*TEXT EXTRACT*.
The accompanying unaudited consolidated financial statements for the interim periods have been prepared in accordance with accounting principles generally accepted in the United States of America (GAAP) for interim financial information and in accordance with the rules and regulations of the Securities and Exchange Commission.  Accordingly, they do not include all of the financial information and footnotes required by GAAP for complete financial statements.  However, as disclosed herein, there have been no material changes in the information disclosed in the notes to the consolidated financial statements included in the Company’s Annual Report on Form 10-K for the year ended December 31, 2002.  In the opinion of management, all adjustments (consisting of normal recurring adjustments) considered necessary for a fair presentation have been included.

 

The preparation of financial statements in conformity with GAAP requires management to make estimates and assumptions that affect the reported amounts of assets and liabilities, the disclosure of contingent assets and liabilities at the date of the financial statements and the reported amounts of revenues and expenses during the reporting period.  In preparing these financial statements, management has made its best estimates and judgements of certain amounts included in the financial statements, giving due consideration to materiality.  Changes in the estimates and assumptions used by management could have a significant impact on the Company’s financial results.  Actual results could differ from those estimates.

 

The operating results of the interim periods presented are not necessarily indicative of the results expected for the full year or for any other interim period.  The accompanying condensed consolidated financial statements should be read in conjunction with the audited financial statements and notes thereto for the year ended December 31, 2002 included in the Company’s Annual Report Form 10-K for the year ended December 31, 2002 as filed with the Securities and Exchange Commission.

*EXERCISE DETAILS*. According to the note on interim financial statements, why don't these statements include all of the financial information and footnotes that GAAP requires for complete financial statements? Draw only on the interim financial statement note above.

*AVAILABLE DATA*.

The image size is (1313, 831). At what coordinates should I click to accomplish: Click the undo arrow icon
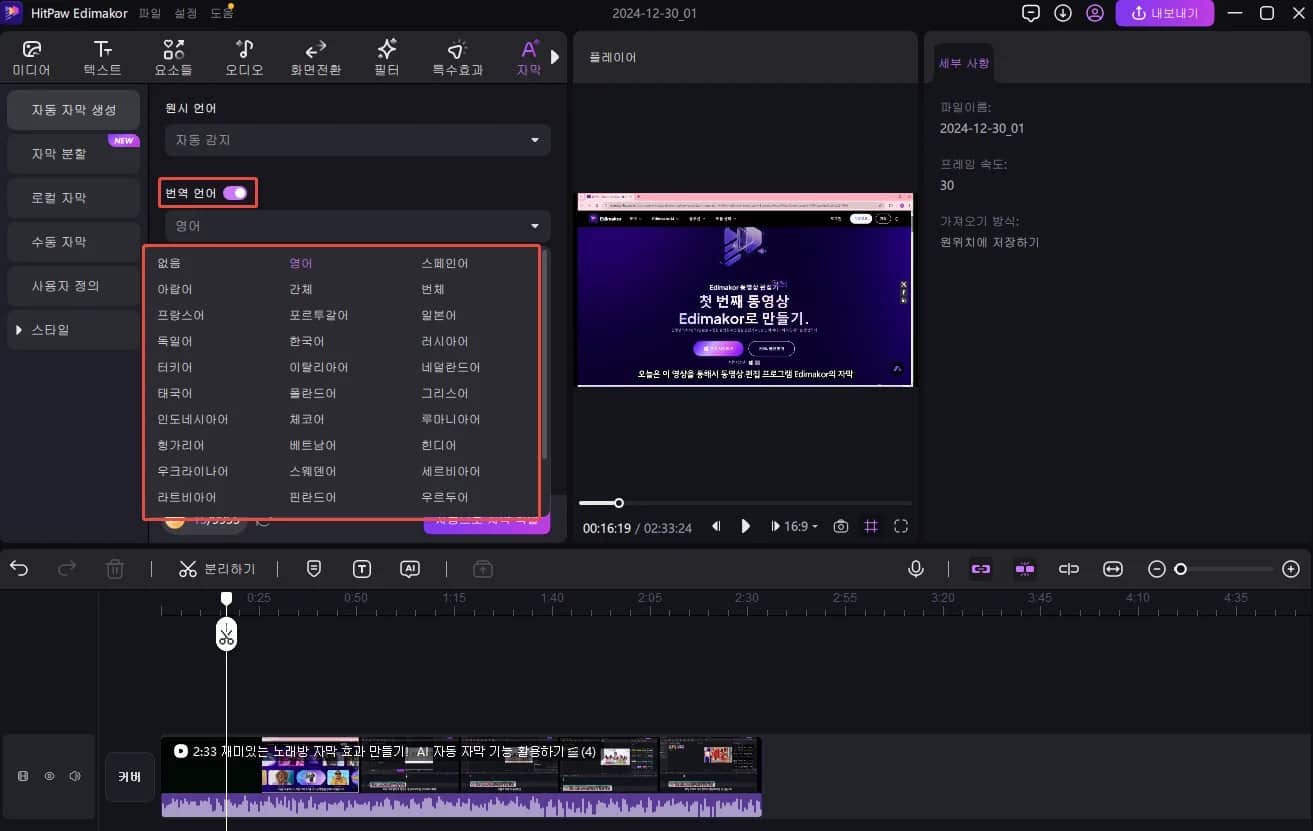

*EXERCISE ANSWER*. They were prepared under GAAP for interim financial information and under the rules and regulations of the Securities and Exchange Commission. For that reason, they leave out some of the information and footnotes required for complete financial statements.